- [Dataset content]
= = = = =
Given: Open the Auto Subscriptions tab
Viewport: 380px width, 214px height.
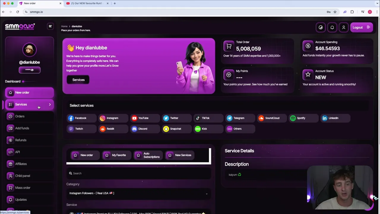Looking at the screenshot, I should tap(148, 155).
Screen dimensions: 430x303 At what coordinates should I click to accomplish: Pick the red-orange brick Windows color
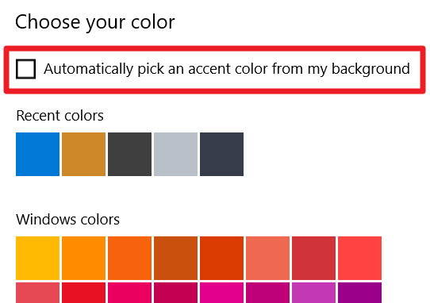[x=221, y=258]
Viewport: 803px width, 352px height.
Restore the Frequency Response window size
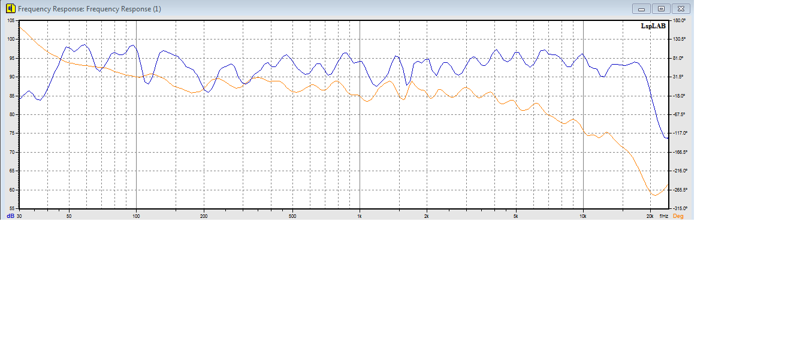pyautogui.click(x=661, y=8)
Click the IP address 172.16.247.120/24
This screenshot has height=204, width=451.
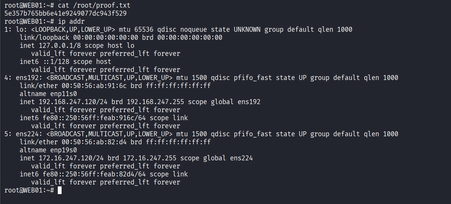[x=69, y=158]
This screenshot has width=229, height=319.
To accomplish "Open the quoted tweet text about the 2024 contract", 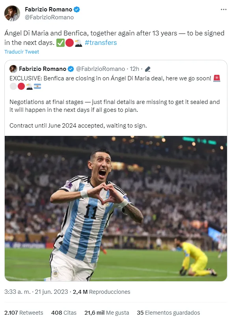I will [x=78, y=126].
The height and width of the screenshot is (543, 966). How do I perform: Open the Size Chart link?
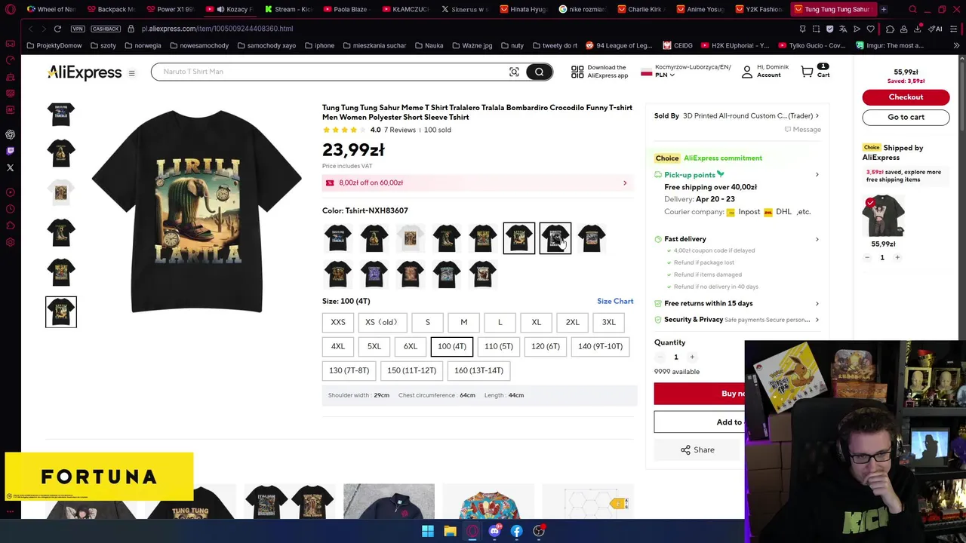pos(615,301)
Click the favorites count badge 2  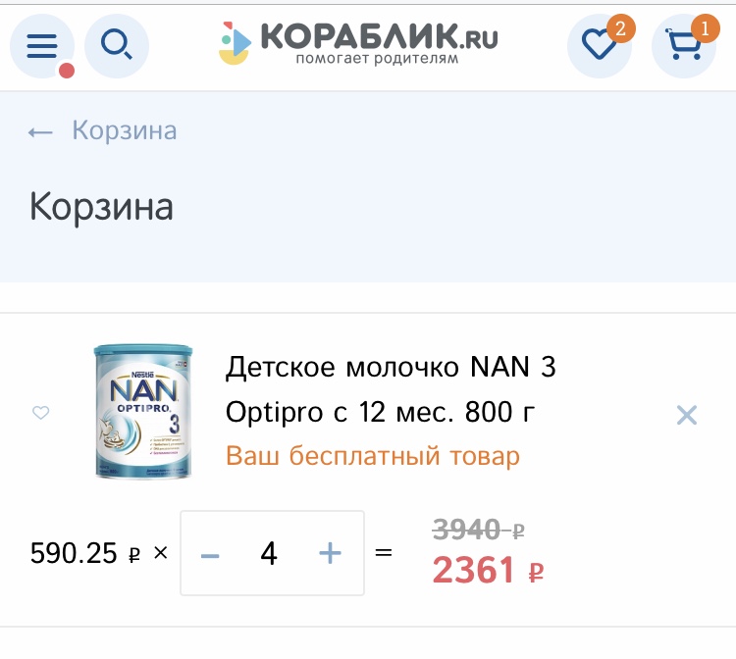[619, 27]
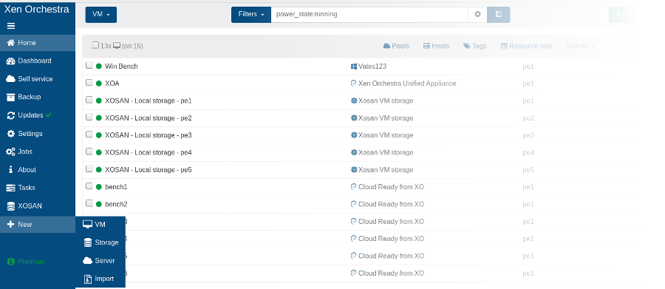
Task: Open Settings gear in the sidebar
Action: [10, 134]
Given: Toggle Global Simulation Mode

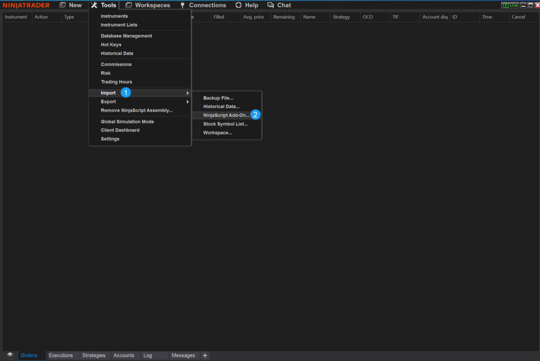Looking at the screenshot, I should [127, 122].
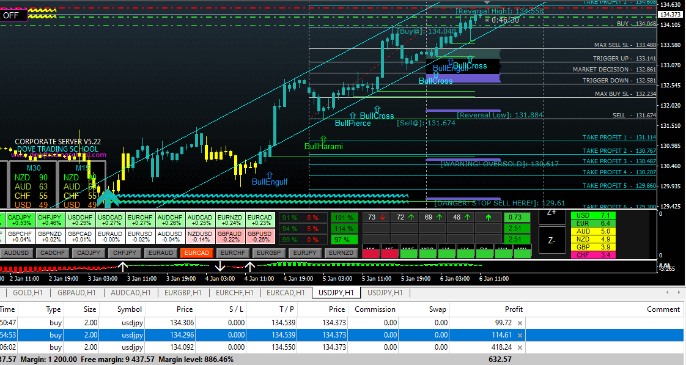The height and width of the screenshot is (365, 686).
Task: Toggle the EURCAD symbol button
Action: pyautogui.click(x=197, y=253)
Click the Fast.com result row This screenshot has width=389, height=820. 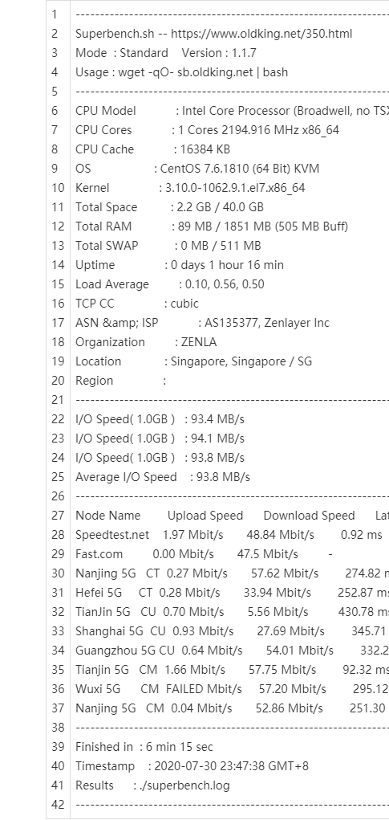point(205,554)

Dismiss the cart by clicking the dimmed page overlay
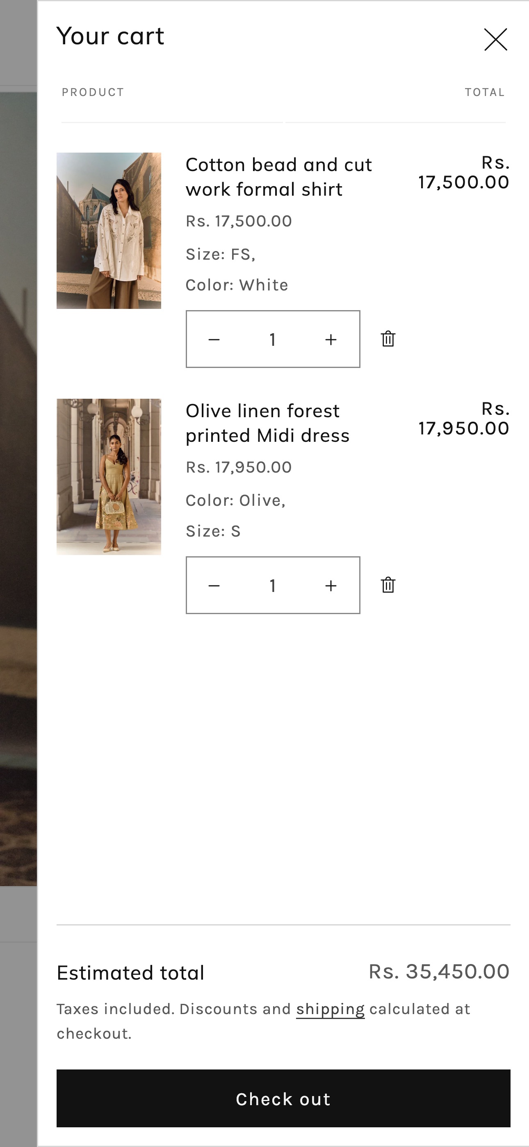18,574
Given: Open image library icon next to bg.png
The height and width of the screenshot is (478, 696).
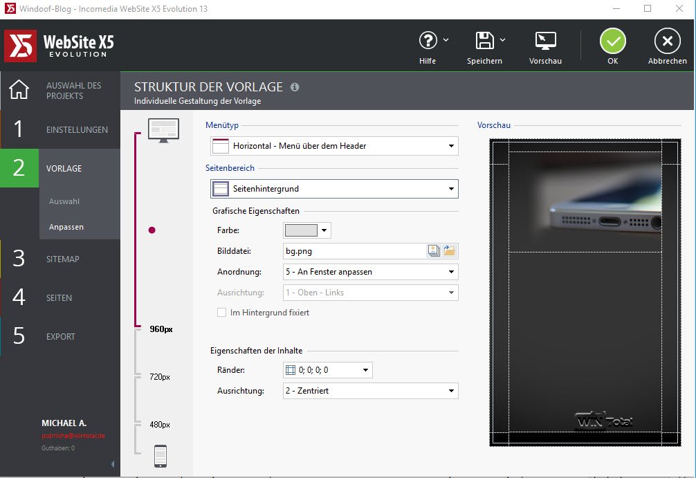Looking at the screenshot, I should (x=434, y=251).
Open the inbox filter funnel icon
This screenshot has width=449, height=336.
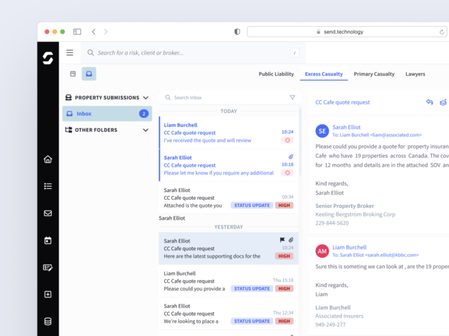click(x=292, y=97)
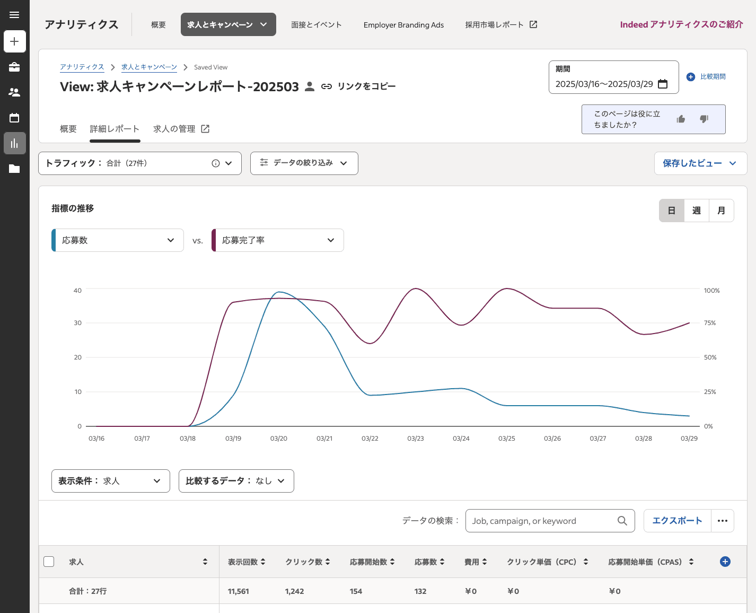This screenshot has height=613, width=756.
Task: Select the candidates people icon in sidebar
Action: pyautogui.click(x=14, y=92)
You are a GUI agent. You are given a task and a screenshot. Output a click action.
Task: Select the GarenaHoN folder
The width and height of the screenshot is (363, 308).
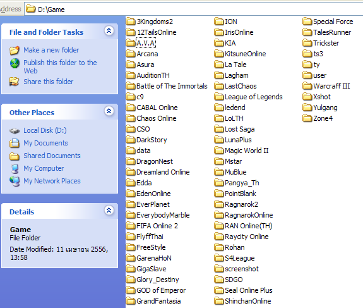click(149, 258)
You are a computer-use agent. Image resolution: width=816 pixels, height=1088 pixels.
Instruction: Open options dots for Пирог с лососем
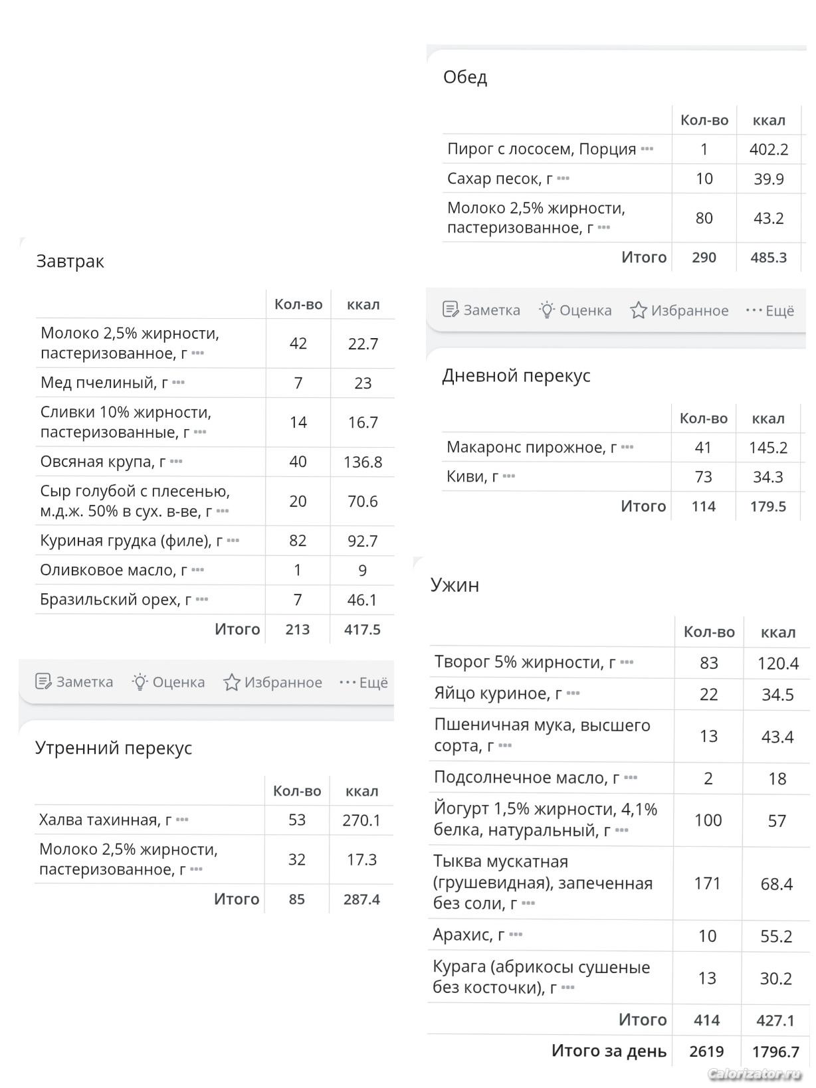point(647,149)
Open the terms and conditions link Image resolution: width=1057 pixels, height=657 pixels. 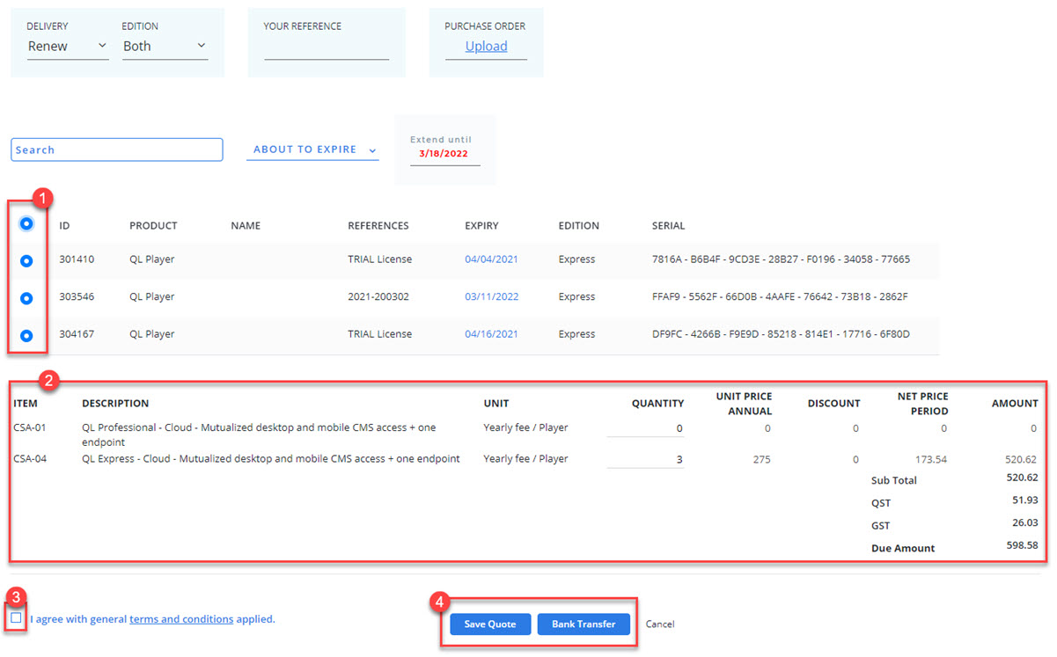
= = = = =
- [Work to complete]
Return every line in the records that includes the string "agent".

- [Exercise answer]
You are a GUI agent. You are given a task and a screenshot. Output a click action.
You are a computer-use agent. Image resolution: width=816 pixels, height=1088 pixels.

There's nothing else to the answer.